- [SOURCE PASSAGE]
*****

Fox News host Tucker Carlson reversed course Tuesday and suggested face masks are ineffective against slowing the spread of COVID-19, the disease the coronavirus causes.
Mr. Carlson, who earlier this year on his program said that “of course” masks work at combating the contagious respiratory disease, criticized schools planning to make them mandatory when classes resume.
“Many schools that do plan to reopen will do so under a series of restrictions that have no basis of any kind in science. It’s kind of a bizarre health theater. Students will be kept six feet apart, everyone will have to wear a mask, class sizes will be limited, in some schools there will be scheduled bathroom breaks, et cetera, et cetera,” Mr. Carlson said during his show’s latest episode.
Mr. Carlson voiced a vastly different opinion about wearing masks in late March, however.
“Of course masks work. Everyone knows that. Dozens of research papers have proved it. In South Korea, Japan, Hong Kong, the rest of Asia — where coronavirus has been kept under control — masks were key,” Mr. Carlson said March 30.
Indeed, public health experts have repeatedly stressed that face coverings are effective at slowing the spread of COVID-19 since the contagious disease is mainly transmitted from person-to-person, and often in droplets expelled when an infected person speaks, coughs or sneezes. It can also be transmitted asymptomatically, meaning a carrier may potentially spread the disease without ever realizing they were infected in the first place.
Most recently, the Institute of Health Metrics and Evaluation at the University of Washington projected Tuesday that more than 40,000 deaths in the U.S. can be prevented in the coming months if at least 95% of people in the country wear masks when in public.
“We can now see the projected trajectory of the epidemic into the fall, and many states are expected to experience significant increases in cases and deaths in September and October,” IHME Director Dr. Christopher Murray said in a statement. “However, as we all have come to recognize, wearing masks can substantially reduce transmission of the virus. Mask mandates delay the need for re-imposing closures of businesses and have huge economic benefits. Moreover, those who refuse masks are putting their lives, their families, their friends and their communities at risk.”
Mr. Carlson’s false claims that wearing masks and practicing social distancing are ineffective ways to mitigate the coronavirus pandemic was widely panned afterward, including by fellow conservative commentator Jennifer Rubin, among others.
“Fox News puts this on the air. People listen and die,” Ms. Rubin reacted on Twitter. “If you have a conscience you have no business working there; if you are an advertiser who are facilitating deaths.”
Jay Rosen, a journalism professor at New York University, said Mr. Carlson “goes beyond giving bad information,” meanwhile, tweeting: “It’s entering on [death] cult territory.”

*****

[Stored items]
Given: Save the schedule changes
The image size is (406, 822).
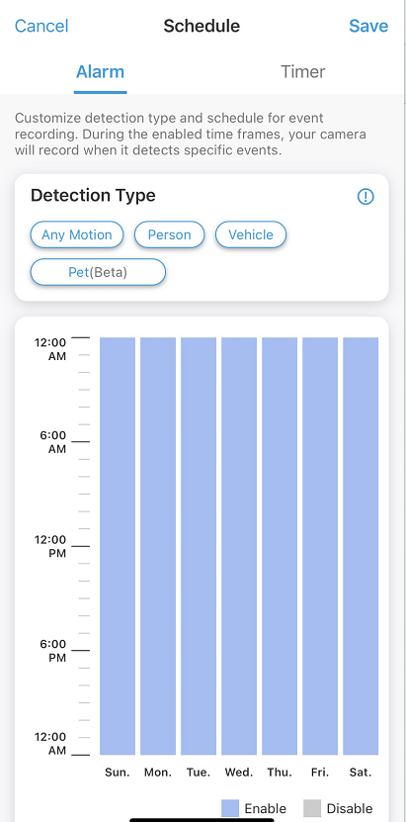Looking at the screenshot, I should click(368, 26).

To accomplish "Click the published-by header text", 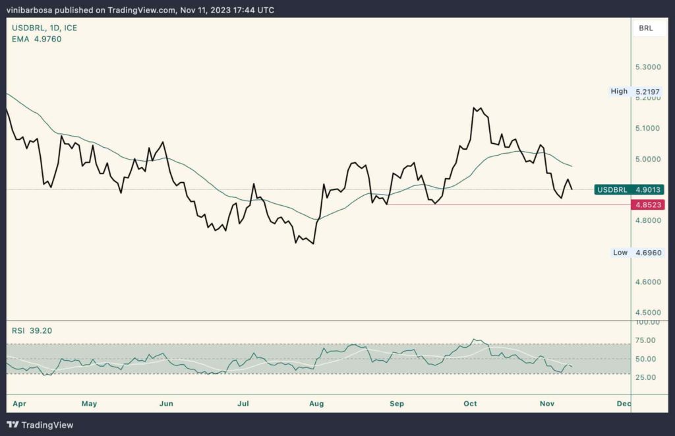I will [140, 10].
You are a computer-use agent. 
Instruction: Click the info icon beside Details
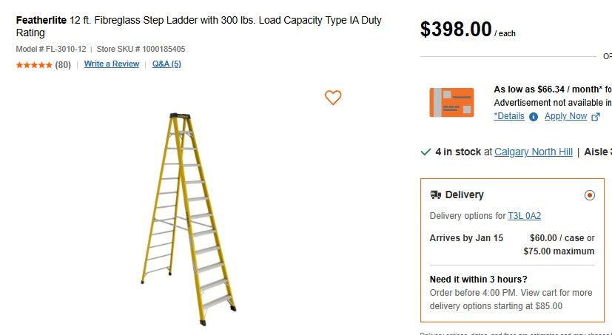(534, 117)
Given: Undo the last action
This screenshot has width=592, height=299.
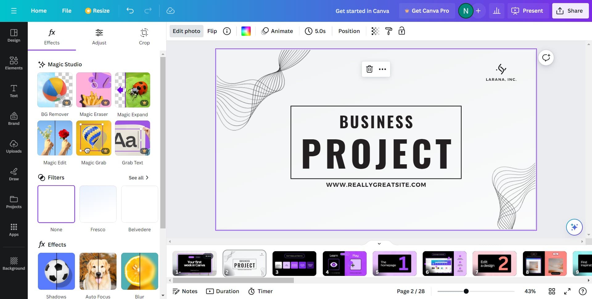Looking at the screenshot, I should click(x=130, y=11).
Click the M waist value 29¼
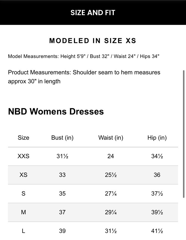Image resolution: width=186 pixels, height=240 pixels. point(111,212)
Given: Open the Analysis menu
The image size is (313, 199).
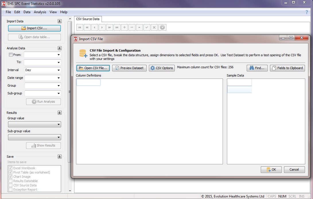Looking at the screenshot, I should coord(40,12).
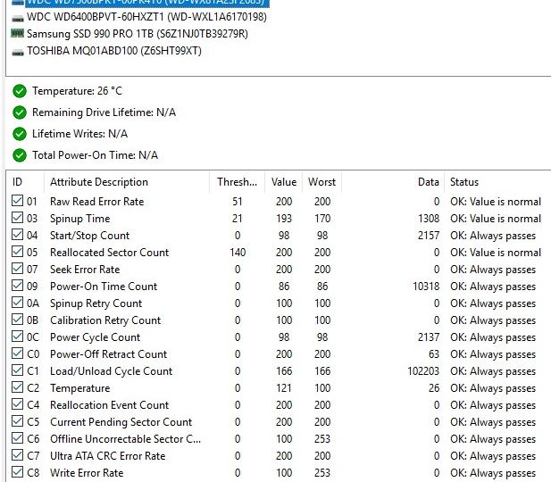Toggle the C5 Current Pending Sector Count checkbox

tap(17, 422)
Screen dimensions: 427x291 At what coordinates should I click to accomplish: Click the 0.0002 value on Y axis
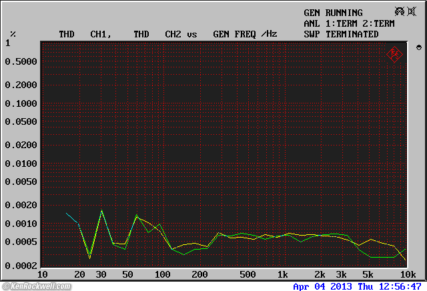21,266
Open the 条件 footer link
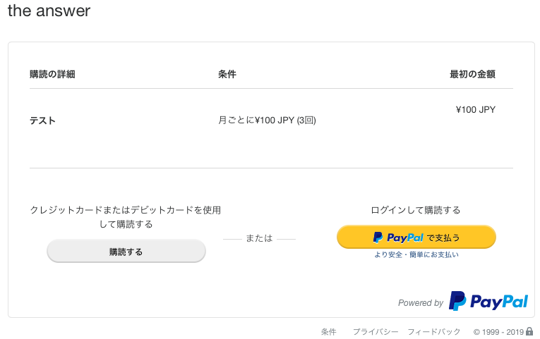This screenshot has height=339, width=540. pos(328,332)
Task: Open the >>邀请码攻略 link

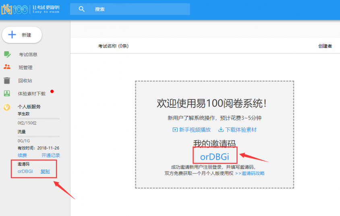Action: click(x=250, y=173)
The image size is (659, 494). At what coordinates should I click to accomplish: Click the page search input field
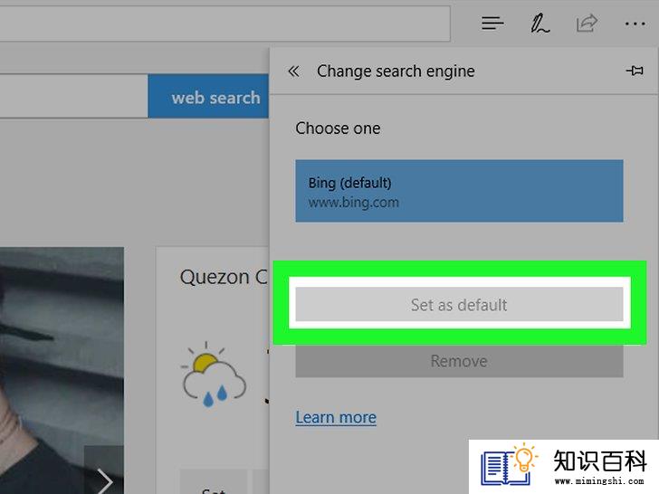[x=73, y=96]
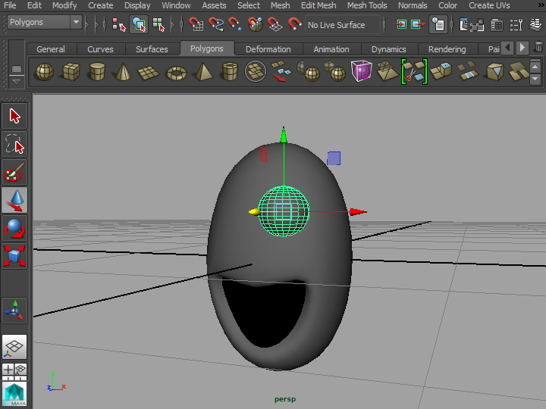Open the Edit Mesh menu
Image resolution: width=546 pixels, height=409 pixels.
click(x=319, y=5)
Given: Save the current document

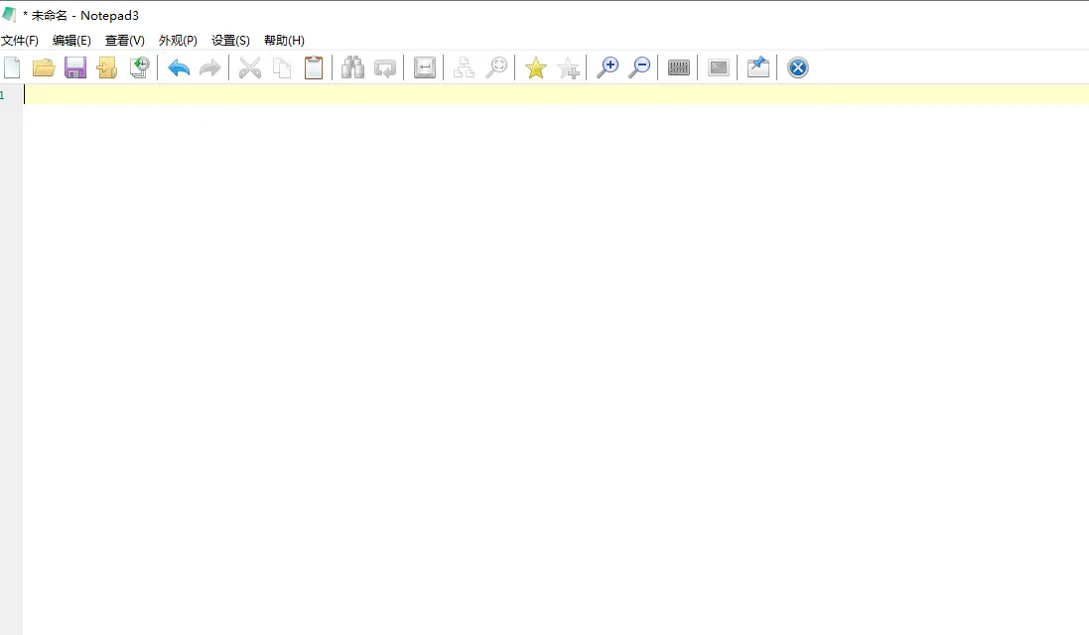Looking at the screenshot, I should point(74,66).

*****

- [WHAT TO WORK ON]
1. On what date did Mr. Carlson say "Of course masks work," according to the masks article?
2. Please write out the masks article from "Indeed, public health" up to and including "when in public.", substituting "masks" for "face coverings".
The records are separate material from the masks article.

- [SOLUTION SET]
1. March 30

2.
Indeed, public health experts have repeatedly stressed that masks are effective at slowing the spread of COVID-19 since the contagious disease is mainly transmitted from person-to-person, and often in droplets expelled when an infected person speaks, coughs or sneezes. It can also be transmitted asymptomatically, meaning a carrier may potentially spread the disease without ever realizing they were infected in the first place.
Most recently, the Institute of Health Metrics and Evaluation at the University of Washington projected Tuesday that more than 40,000 deaths in the U.S. can be prevented in the coming months if at least 95% of people in the country wear masks when in public.